Now that we have the index of our nearest neighbor user, let's check if the preferences of these two users are in fact, similar.

In [24]:
def compare_with_new_user(all_ratings, userId, new_preferences):
    """
    Compare a userId ratings with the ones we have in the new preferences.
    Remeber that the userId must be the index of the users in the matrix plus 1, since the python index is 0-based
    and our Ids are pegged to 1.
    """
    moviesIds = [x["movieId"] for x in new_preferences]
    comparable_ratings = all_ratings[all_ratings["userId"] == userId]
    comparable_ratings = comparable_ratings[comparable_ratings["movieId"].isin(moviesIds)]
    return comparable_ratings

In [25]:
print("New user's preferences")
pd.DataFrame(new_preferences)

New user's preferences


Unnamed: 0,movieId,rating,timestamp,userId
0,1,4.0,964982703,611
1,32,4.5,964982931,611
2,33672,2.5,964982224,611


In [26]:
print("Nearest neighbor's preferences")
compare_with_new_user(all_ratings, closest_user_index+1, new_preferences)

Nearest neighbor's preferences


Unnamed: 0,userId,movieId,rating,timestamp
83411,529,1,3.0,855583216
83413,529,32,5.0,855583215


## Q3.4 - Get Users Predictions
To make the predictions using only the users, you can leverage what you know about the true ratings (`ratings` matrix) and the similarity between the users previously calculated (`users_similarities`).

In [27]:
def make_user_predictions(user_sims, R):
    """
    Parameters
    ----------
    user_sims : csr_matrix, shape: (n_users, n_users)
                Matrix with the similarities between users.
    
    R : csr_matrix, shape: (n_users, n_items)
        Matrix with the available ratings.
    
    Returns
    -------
    users_predictions : csr_matrix, shape: (n_users, n_items)
                        Ratings predictions.
    """
    # YOUR CODE HERE
    weighted_sum = np.dot(user_sims, R)
    
    # We use the absolute value to support negative similarities.
    # In this particular example there are none.
    sum_of_weights = np.abs(user_sims).sum(axis=1)
    
    preds = weighted_sum / sum_of_weights
    
    # Exclude previously rated items.
    preds[R.nonzero()] = 0
    
    return csr_matrix(preds)

users_predictions = make_user_predictions(users_similarities, ratings)

In [28]:
expected_hash = '1b25bb37050096f8d9533f5c295f77a2705db79def84cccabbdc97db9dd34ef5'
assert hashlib.sha256(str(users_predictions.shape).encode()).hexdigest() == expected_hash

In [29]:
np.testing.assert_almost_equal(users_predictions[-1, 1], 0.7765, decimal=4)
np.testing.assert_almost_equal(users_predictions[-1].toarray()[0, 3000], 0.0526, decimal=4)

# Q4 - Content-based Filtering
Now let's move to predict based on the characteristics of the items themselves.

We already imported the `movies_df` DataFrame, we just need to preprocess it a bit.

We also have the tags file `tags.csv`that we can use.
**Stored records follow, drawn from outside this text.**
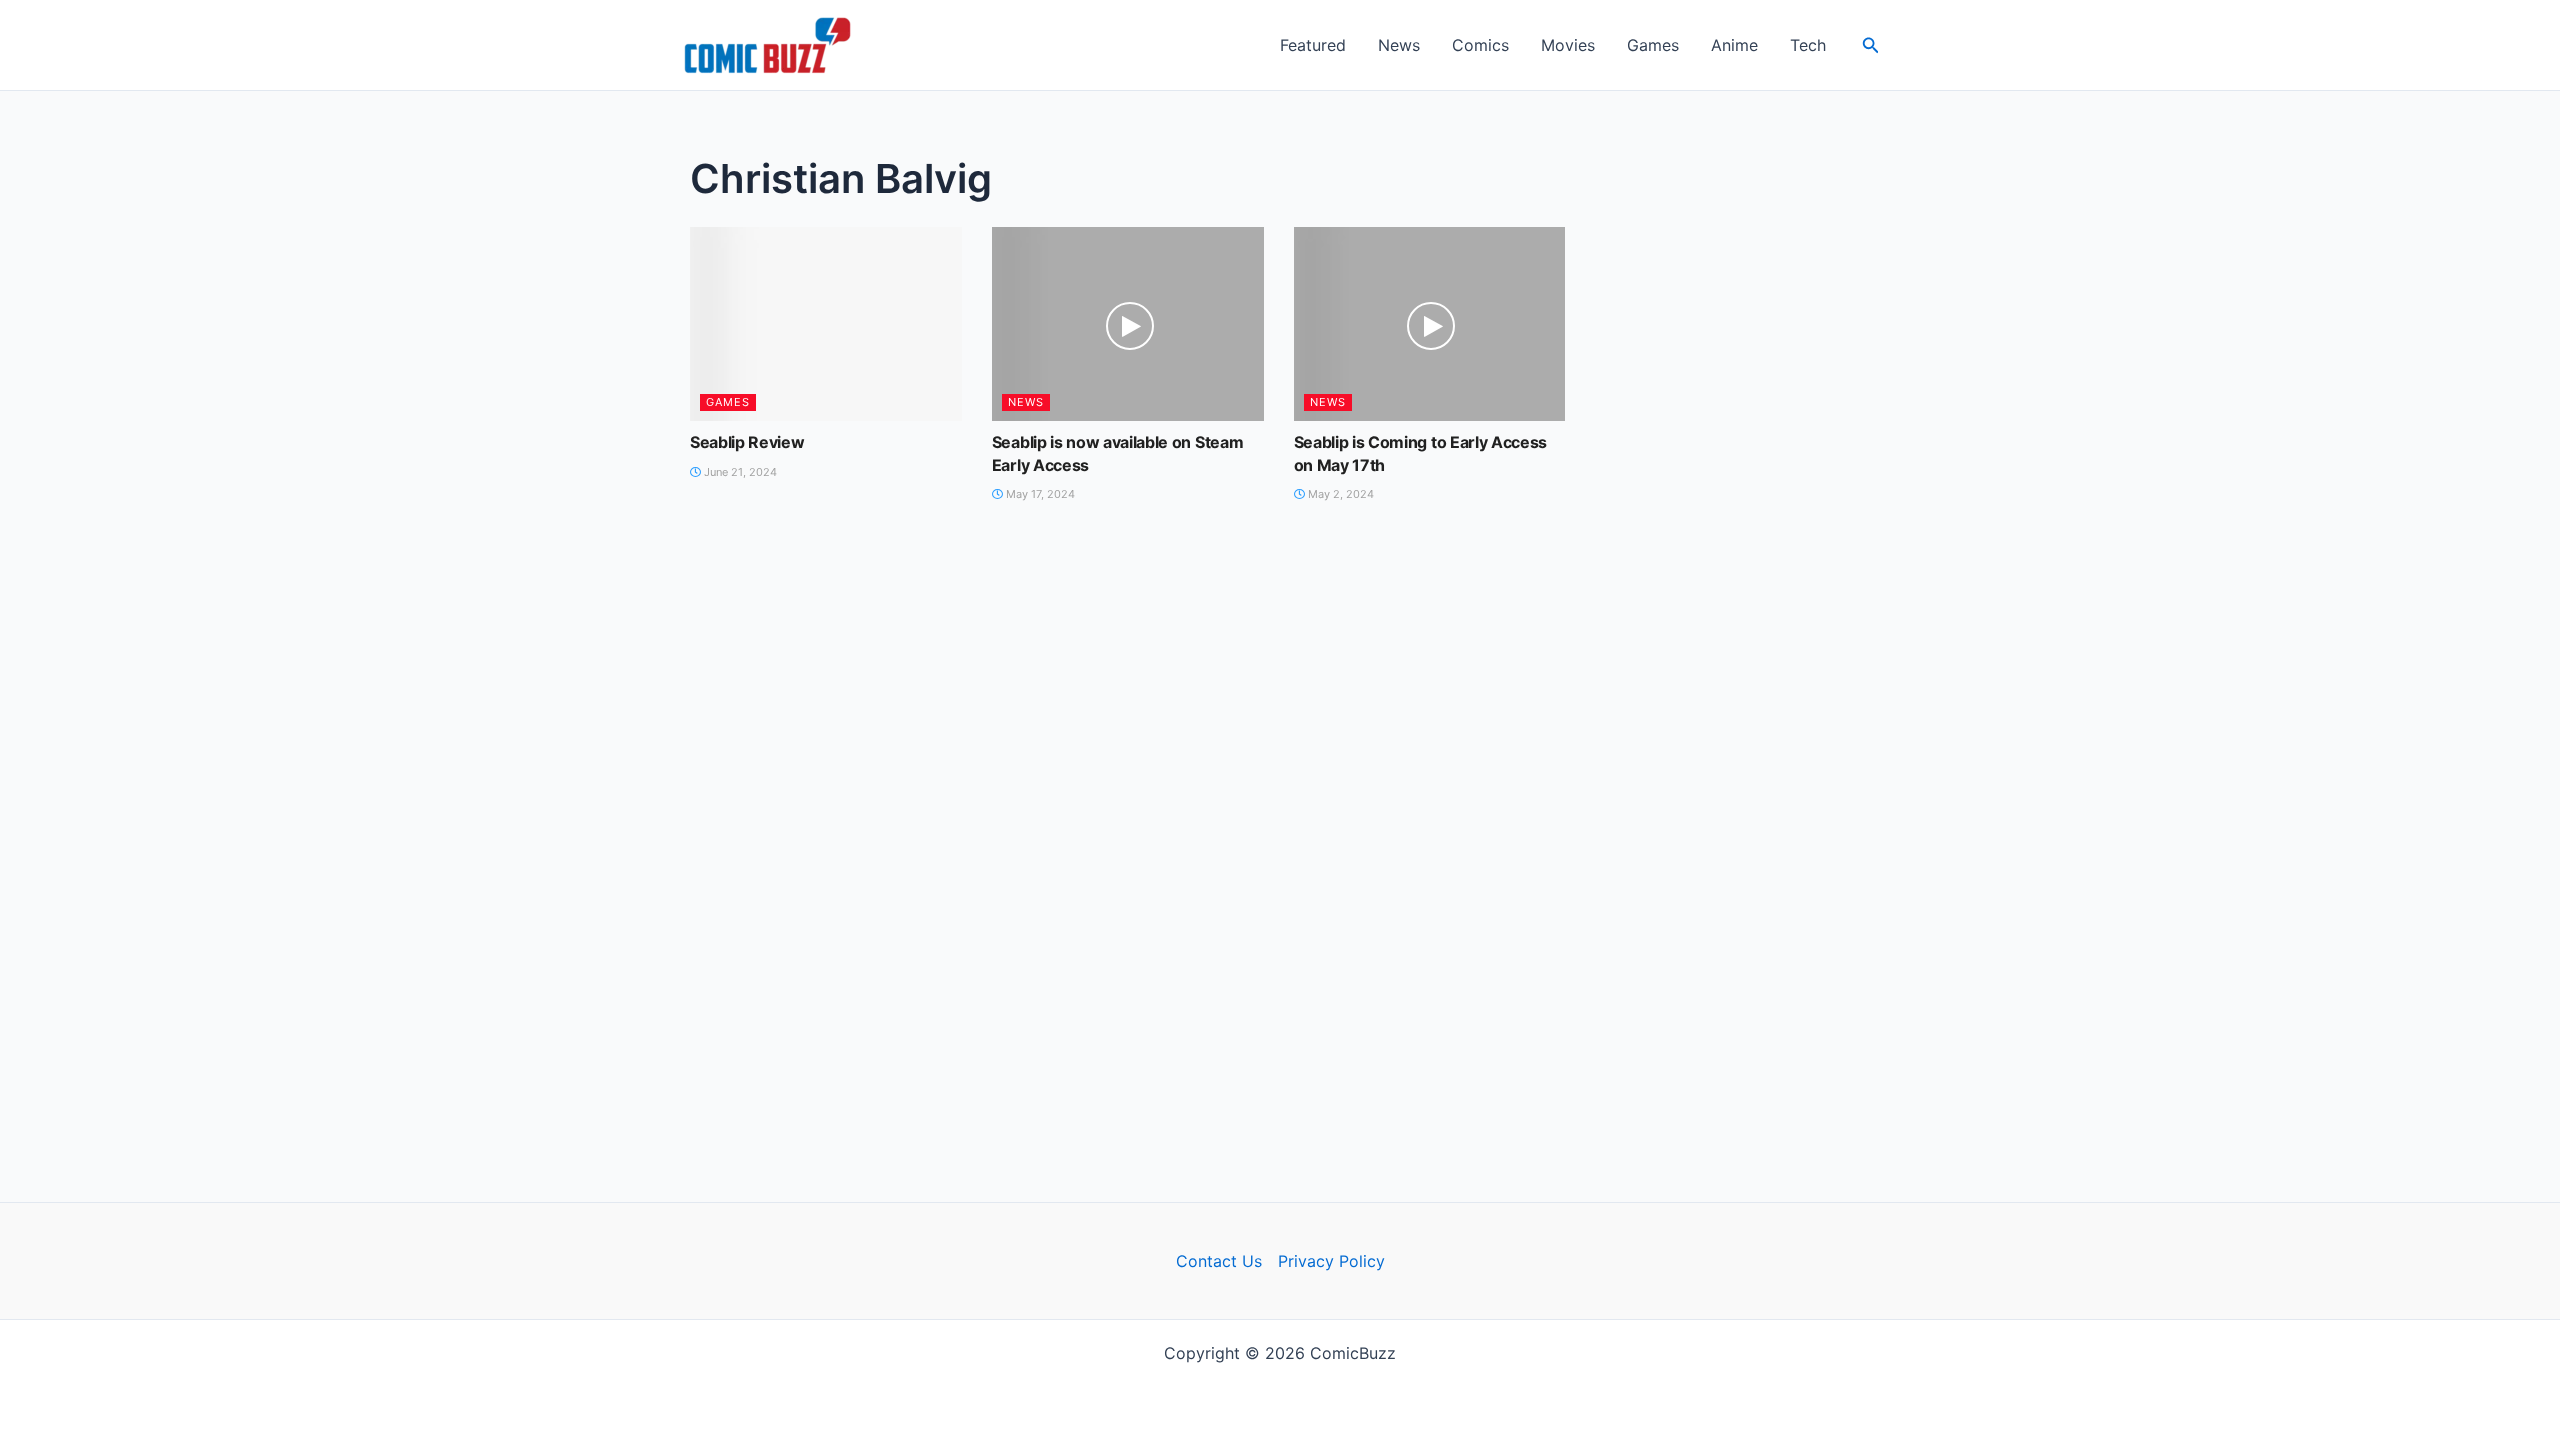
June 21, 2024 (739, 472)
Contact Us (1219, 1261)
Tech (1808, 45)
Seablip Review (747, 442)
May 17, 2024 (1039, 494)
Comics (1480, 45)
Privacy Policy (1331, 1261)
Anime (1734, 45)
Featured (1313, 45)
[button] (1871, 45)
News (1399, 45)
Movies (1568, 45)
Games (1653, 45)
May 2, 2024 (1339, 494)
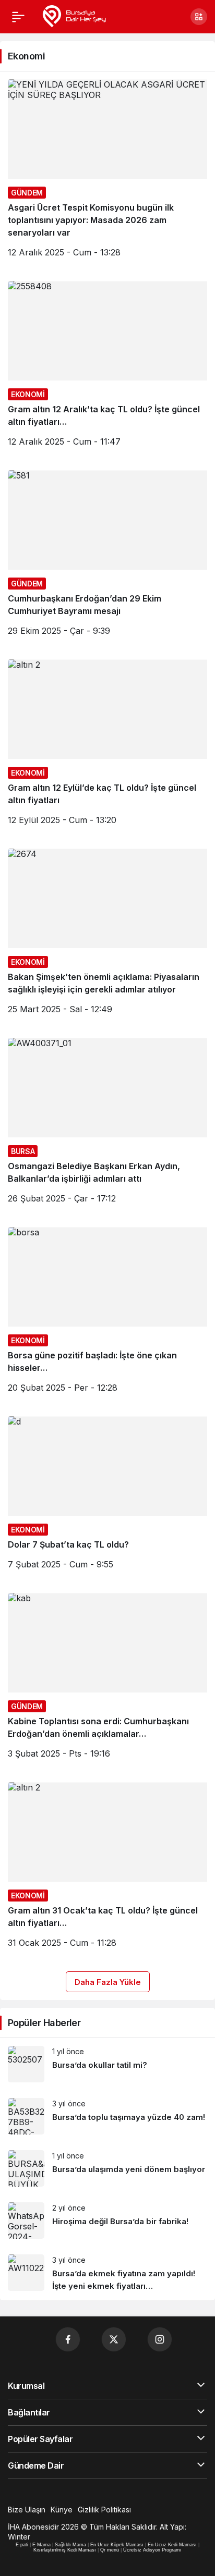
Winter (19, 2536)
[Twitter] (113, 2339)
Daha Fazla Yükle (108, 1982)
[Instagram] (159, 2339)
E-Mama (41, 2544)
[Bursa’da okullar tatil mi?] (107, 2064)
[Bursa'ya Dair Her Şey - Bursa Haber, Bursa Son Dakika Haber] (73, 15)
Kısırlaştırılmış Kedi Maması (64, 2550)
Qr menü (109, 2550)
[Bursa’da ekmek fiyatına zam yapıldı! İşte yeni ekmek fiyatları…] (107, 2273)
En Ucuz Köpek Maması (117, 2544)
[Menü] (18, 16)
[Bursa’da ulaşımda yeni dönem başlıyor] (107, 2168)
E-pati (22, 2544)
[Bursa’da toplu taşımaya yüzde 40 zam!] (107, 2116)
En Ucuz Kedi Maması (172, 2544)
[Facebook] (67, 2339)
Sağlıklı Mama (70, 2544)
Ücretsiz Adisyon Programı (152, 2550)
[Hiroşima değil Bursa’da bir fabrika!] (107, 2220)
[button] (198, 16)
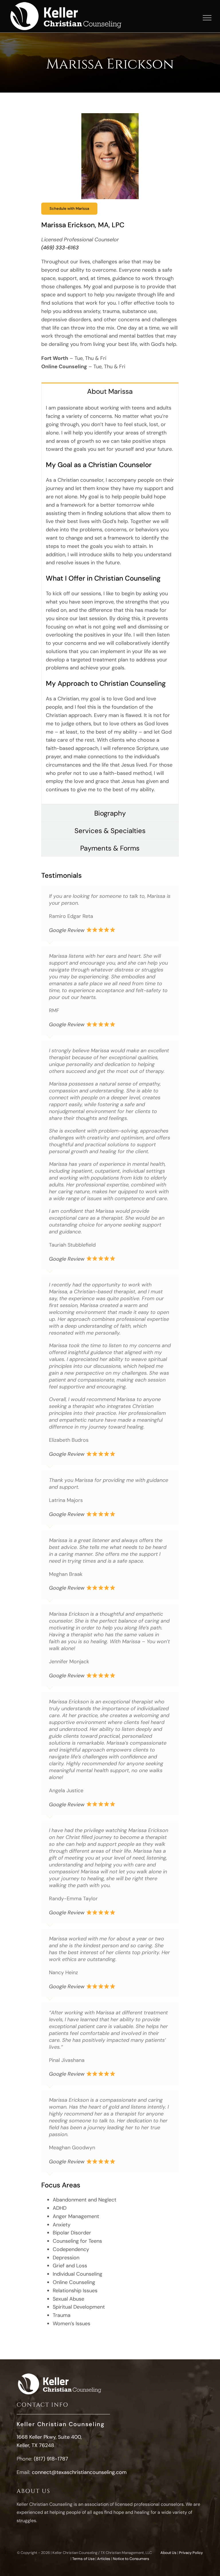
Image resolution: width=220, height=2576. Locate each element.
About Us (168, 2552)
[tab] (110, 391)
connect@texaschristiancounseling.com (79, 2472)
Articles (103, 2558)
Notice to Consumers (131, 2558)
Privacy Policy (191, 2552)
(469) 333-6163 (60, 247)
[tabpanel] (109, 601)
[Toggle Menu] (207, 17)
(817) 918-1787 (51, 2458)
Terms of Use (83, 2558)
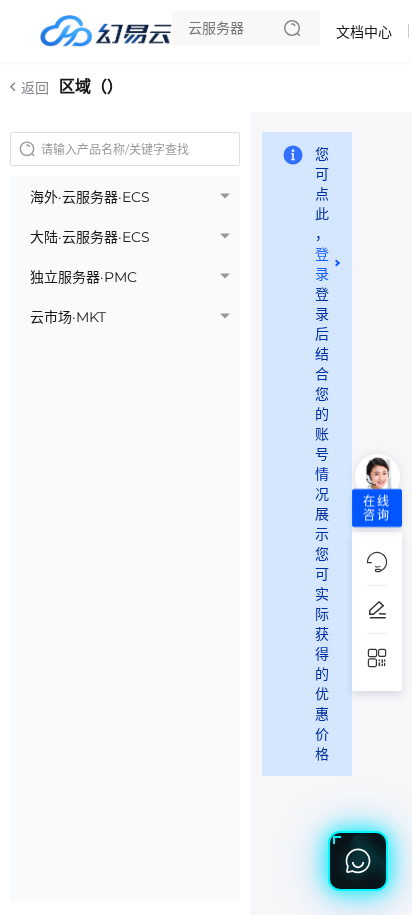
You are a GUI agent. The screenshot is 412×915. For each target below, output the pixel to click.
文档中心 (364, 32)
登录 (322, 264)
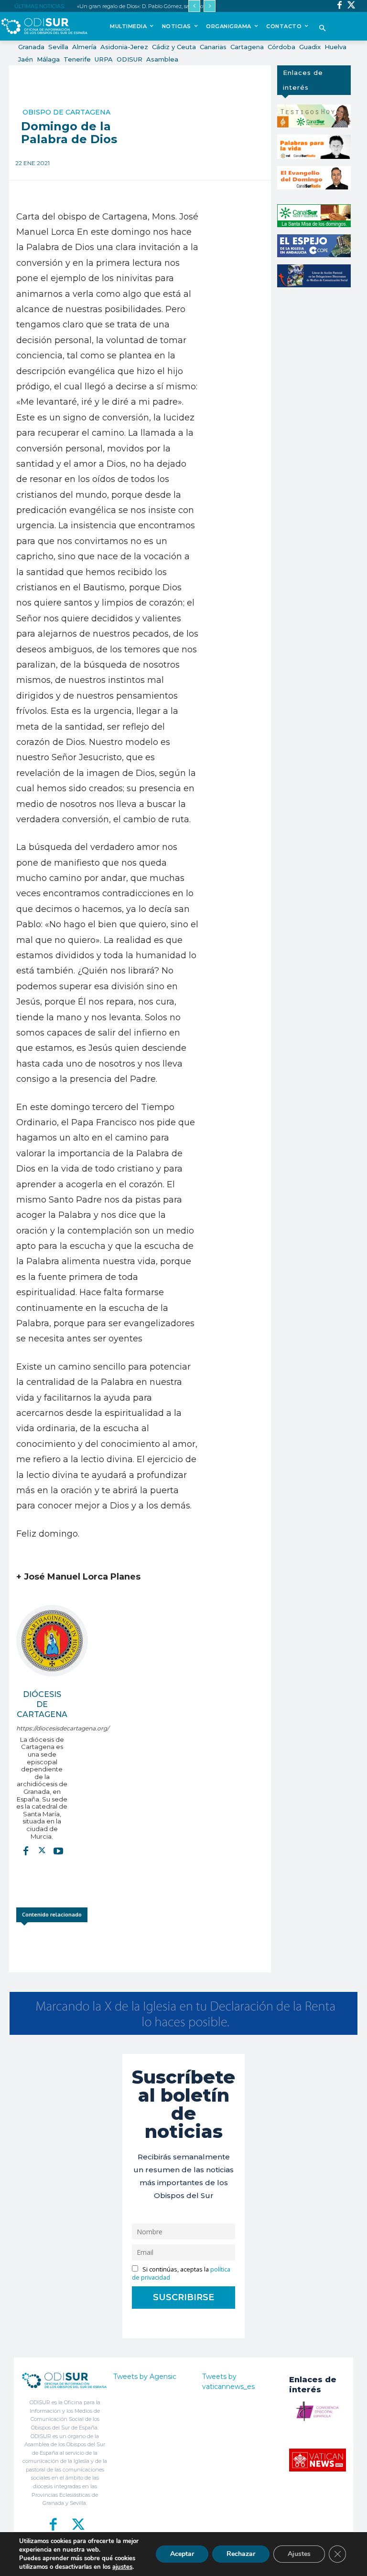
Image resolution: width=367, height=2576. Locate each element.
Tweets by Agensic (144, 2376)
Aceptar (182, 2553)
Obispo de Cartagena (66, 112)
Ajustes (299, 2553)
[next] (210, 6)
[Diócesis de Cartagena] (52, 1640)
Since we have multiple tags for the same movie, we will join them.

In [30]:
def import_tags_file(path):
    df = pd.read_csv(path)                             # Import the DataFrame
    df = df [["movieId", "tag"]]                       # Select relevant features
    df = df.set_index("movieId")                       # Set movieId as the index
    df["tag"] = df["tag"].str.replace(" ", "")         # Remove the whitespaces for multi-word tags
    df["tag"] = df["tag"].str.lower()                  # Lowercase all the genres for the sake of uniformity

    return df

tags_df = import_tags_file(os.path.join("data", "ml-latest-small", "tags.csv"))
tags_df.head()

Unnamed: 0_level_0,tag
movieId,Unnamed: 1_level_1
60756,funny
60756,highlyquotable
60756,willferrell
89774,boxingstory
89774,mma


## Q4.1  - Preprocessing the contents

Since the preprocessing step will have several steps, we will do what each programmer must do when facing complex tasks: *divide into multiple digestible understandble chunks of work*.

In [31]:
tags_df.index.nunique()

1572

### Q4.1.1 - Preprocessing the Tags

In [32]:
def preprocess_tags(tags_df):
    """
    1st step of preprocessing the movies contents.
    Join the multiple tags in a single row for each movie, with the tags separated by pipes and their whitespaces removed.
    
    Parameters
    ----------
    tags_df : pd.DataFrame
              Original dataframe for the tags
              
    Returns
    -------
    preprocessed_tags : pd.Series
                        Series with movieId as Index and the multiple tags without whitespaces pipe-separated.
    """
    # YOUR CODE HERE
    return tags_df.groupby(by='movieId')['tag'].apply(lambda x: '|'.join(x)).sort_index().str.replace(' ', '')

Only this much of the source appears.